Passage shown:
* * * *

Book Review: Peter Swanson’s Rules For Perfect Murders

I have recently finished reading Rules for Perfect Murders by Peter Swanson and I really enjoyed it, in this book review I will give star ratings for four categories and write a little about each of these. I will try to keep it as spoiler free as possible. I hope you all enjoy reading my book review!

This is a cleverly plotted, fast paced, whodunnit full of twists and secrets. It focuses on a man called Malcolm Kershaw who works at a bookstore that specializes in selling mystery/thriller books. Then he becomes involved in a murder investigation. This novel contains elements of the great Golden Age era of crime fiction like Agatha Christie yet still manages to make itself unique in both it’s premise and structure. The reader follows the POV of Malcolm, following both the present and the secrets of his past that slowly emerge throughout the novel.

Plot:

Rating: 4 out of 5.

This novel is an entertaining plot that kept me guessing from the very beginning. It was well thought out and from the technical point of view every scene led into the next in a brilliant and clever way. The secrets were hinted at and clues were sprinkled throughout leading to a (in my opinion) satisfying ending. I am usually pretty good at managing to guess the ending before it happens but with this novel I had no chance, the story swept me up and so many theories were spinning around my head. That is one of the reasons I gave this novel 4 stars for plot.

Characters:

Rating: 3 out of 5.

* * * *

In the book review, where does Malcolm Kershaw work? The data has no connection to the book review.

Recorded data:
* * * *

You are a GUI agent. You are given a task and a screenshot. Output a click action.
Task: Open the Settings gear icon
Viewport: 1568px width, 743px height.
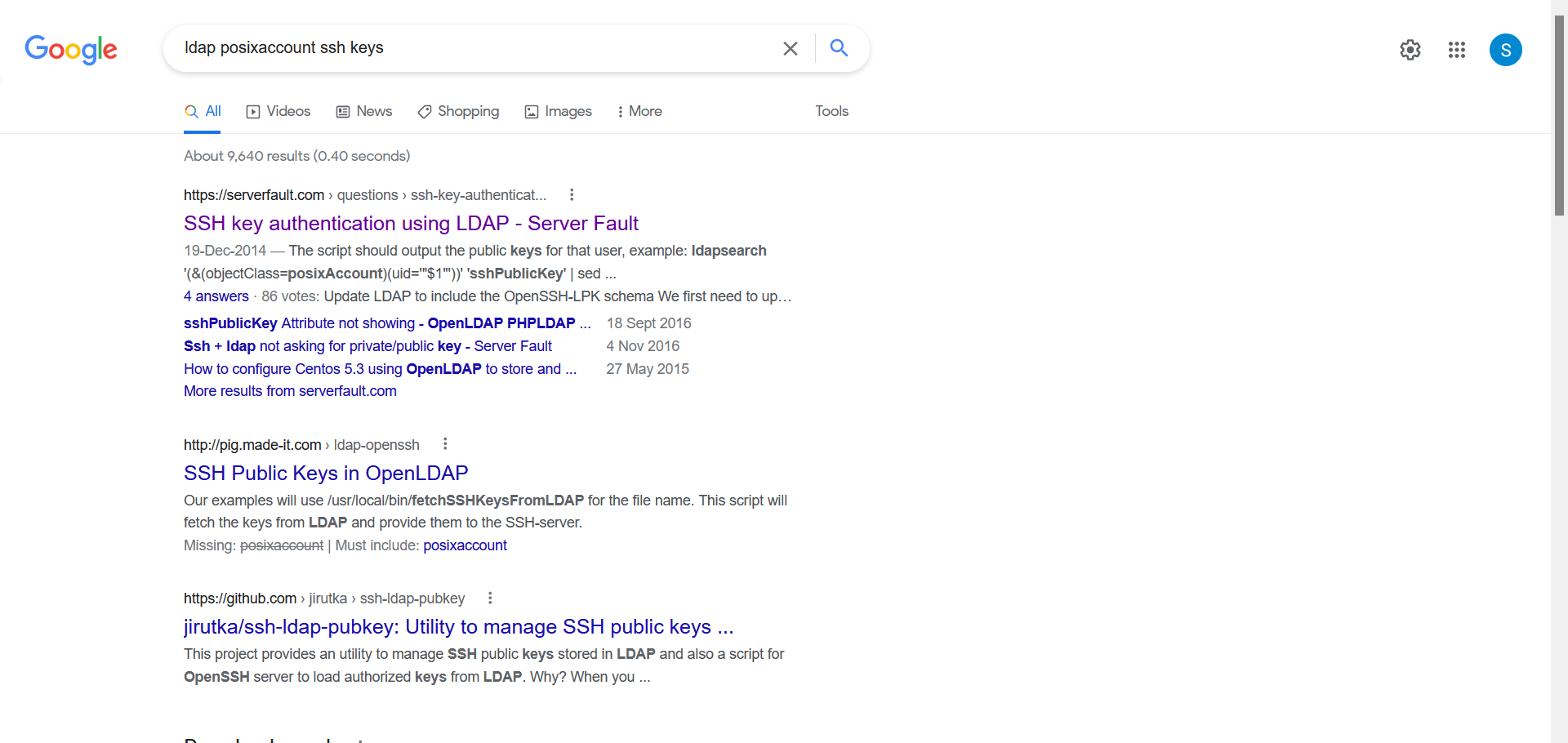[x=1410, y=50]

* * * *

Problem solution: He works at a bookstore that specializes in selling mystery/thriller books.